ELLIJAY, Ga. – More than just a saw, Gilmer High School students in Dennis Wilson Jr.’s class are enjoying the perks of a new table saw utilizing a SawStop.
According to Gordon Brewer, of the Apple Ridge Woodturners, the club was in need of a new place to meet as the fire station at which they normally met was a bit too far for some members. As they searched, Brewer stated that the school was kind enough to allow them to meet at the school. Strengthening the relationship, the Woodturners began discussing classes and mentorships for students who wished to take advantage of them.
However, discussion continued as the Woodturners began looking at the high school’s construction class equipment. Wilson spoke of the class’ table saw and issues with safety devices on the saw.
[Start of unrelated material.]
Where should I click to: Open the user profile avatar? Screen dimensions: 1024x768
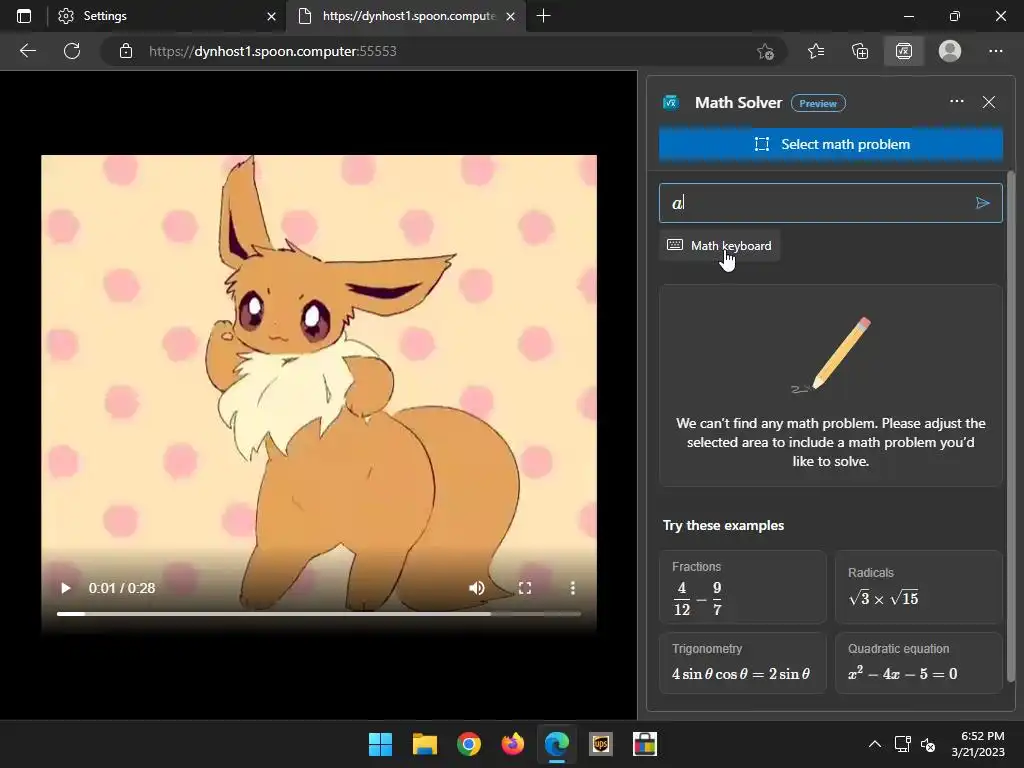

Noticing the need, the Apple Ridge Woodturners Club donated money from within the club, as well as one donation from an outside citizen Mac Logan, to provide a new table saw with several additions for the students utilizing the equipment. The entire package included the SawStop Contractor Saw with the cartridge that drops the blade below the table with any moisture, according to Wilson, who says the system works by grabbing the blade with a cartridge under the table that drops the blade under to prevent serious injury to the operator. While this does ruin both the blade and the cartridge, it holds injury to the operator to between a slight cut to a deep cut instead of possibly losing the entire finger.
The new saw also comes with a new plastic blade guard and a “writhing knife” behind the blade to separate the cut wood from pinching the blade and getting caught which could launch a piece of wood back at the operator.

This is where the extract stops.